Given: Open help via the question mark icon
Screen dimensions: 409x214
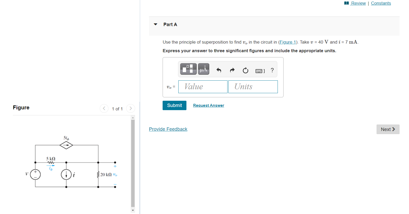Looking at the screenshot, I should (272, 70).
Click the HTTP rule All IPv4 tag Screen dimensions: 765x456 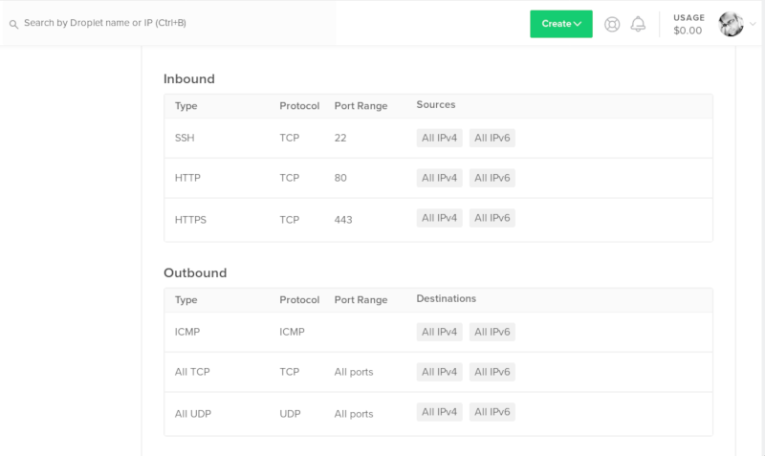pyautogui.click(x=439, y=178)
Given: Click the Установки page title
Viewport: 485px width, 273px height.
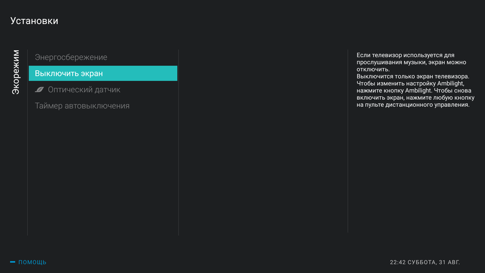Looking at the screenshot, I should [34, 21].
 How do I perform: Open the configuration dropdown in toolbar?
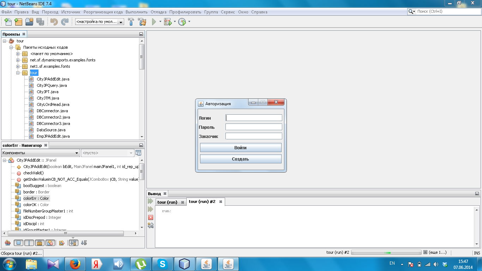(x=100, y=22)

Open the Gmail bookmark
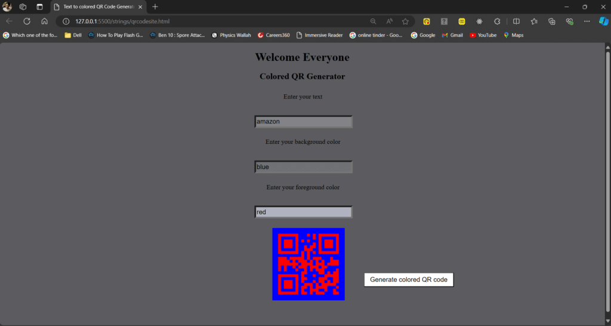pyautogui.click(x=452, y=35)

━━━━━━

● DESCRIPTION OF THE TASK: Across the listing, count every line with "Given" in it and give the number only.

● RESULT OF THIS TASK: 2